Arramooz
Arabic Dictionary for Morphological analysis
Developers: Taha Zerrouki: http://tahadz.com taha dot zerrouki at gmail dot com Collect data manually Mohamed Kebdani, Morroco < med.kebdani gmail.com>
Features | value |
---|---|
Authors | Authors.md |
Release | 0.3 |
License | GPL |
Tracker | linuxscout/arramooz/Issues |
Website | http://arramooz.sourceforge.net |
Source | Github |
Download | sourceforge |
Feedbacks | Comments |
Accounts | @Twitter @Sourceforge |
Description
Arramooz Alwaseet is an open source Arabic dictionary for morphological analyze, It can help Natural Language processing developers. This work is generated from the Ayaspell( Arabic spellchecker) brut data, which are collected manually.
This dictionary consists of three parts :
- stop words
- verbs
- Nouns
If you would cite it in academic work, can you use this citation
T. Zerrouki, Arramooz Alwaseet : Arabic Dictionary for Morphological analysis, http://arramooz.sourceforge.net/ https://github.com/linuxscout/arramooz
or in bibtex format
@misc{zerrouki2011arramooz,
title={Arramooz Alwaseet : Arabic Dictionary for Morphological analysis},
author={Zerrouki, Taha},
url={http://arramooz.sourceforge.net/},
year={2011}
}
API
The python API is available as arramooz-pysqlite
Files formats
Those files are available as :
- Text format (tab separated)
- SQL database
- XML files.
- StarDict files
- Python + Sqlite libray
BUILD Dictionary in multiple format
The source files are data folder as open document speadsheet files, then we can build dictionary with
make
which will generate xml, sql and text files, and package it in releases folder.

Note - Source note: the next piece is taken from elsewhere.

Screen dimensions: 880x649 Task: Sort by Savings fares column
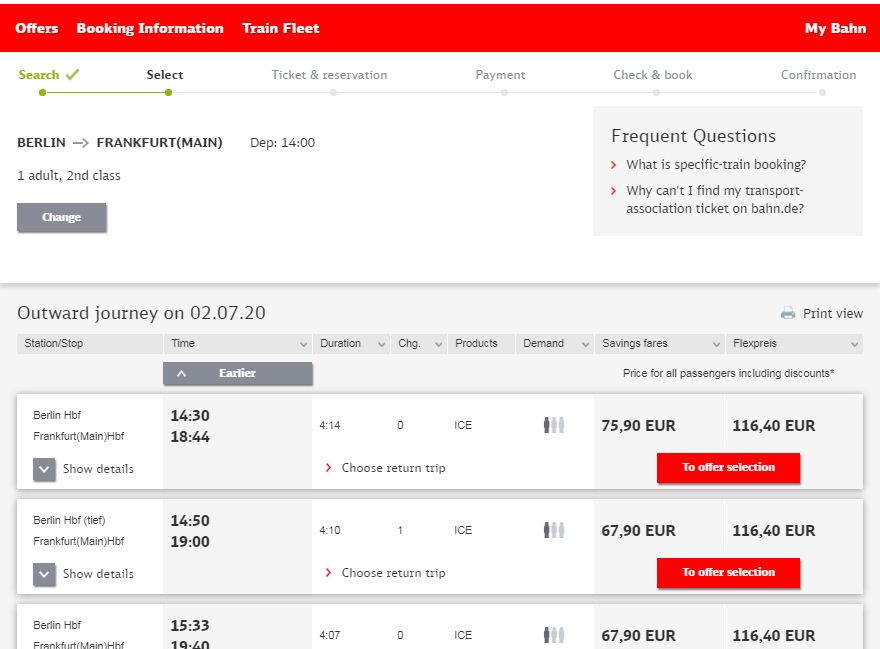click(x=659, y=343)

To make Hunspell files only
make spell
To make SatrDict files only
make stardict
NOTE: you must use stardict-editor to Compile releases/stardict/arramooz.sdic in babylon format
To modify the version, you can update $VERSION variable in Makefile file.
To clean releases use:
make clean
To modify data or updating data you can open files in data/ in libreoffice calc format, clean releases, and do make.
Stopwords
The Stop words list is developed in an independent project (see http://arabicstopwords.sourceforge.ne)
Data Structure
Data Structures in multiple format (csv, sql, xml) are described in DataStructures.md
- nouns and verbs are described in datastructures.md
- Stop words ( are explained in separate project Arabic Stopwords
Script Files:
1- generate the abstract dictionary from the brut manual dictionary:
python2 $SCRIPT/verbs/gen_verb_dict.py -f $DATA_DIR/verbs/verb_dic_data-net.csv > $OUTPUT/verbs.aya.dic
2- generate the file format (xml, csv, sql) of dictionary from verbs.aya.dic
python2 $SCRIPT/verbs/gen_verb_dict_format.py -o xml -f $OUTPUT/verbs.aya.dic > $OUTPUT/verbs.xml
-
[scripts/verbs]
1- verbdict_functions.py : functions to handle verbs dict used in the generation process
2- verbs/gen_verb_dict.py: generate the abstract dictionary from the brut manual dictionary
3- verbs/gen_verb_dict_format.py: generate the file format (xml, csv, sql) of dictionary from verbs.aya.dic
-
[scripts/nouns]
1- noundict_functions.py : functions to handle nouns dict used in the generation process
2- nouns/gen_noun_dict.py: generate the file format (xml, csv, sql) of dictionary
-
[requirement]
1- libqutrub
2- pyarabic
Data Files:
This files are used to create ayaspell dictionary for spellchecking arramooz\verbs\data
File | Description |
---|---|
verb_dic_data-net.csv | brut data made manually by Mohamed kebdani. |
ar_verb_normalized.dict | A list of arabic verbs, from Qutrub project. |
triverbtable.py | A list of trilateral verbs, used by Qutrub. |
verbs.aya.dic | The verb dictionary in abstract format. |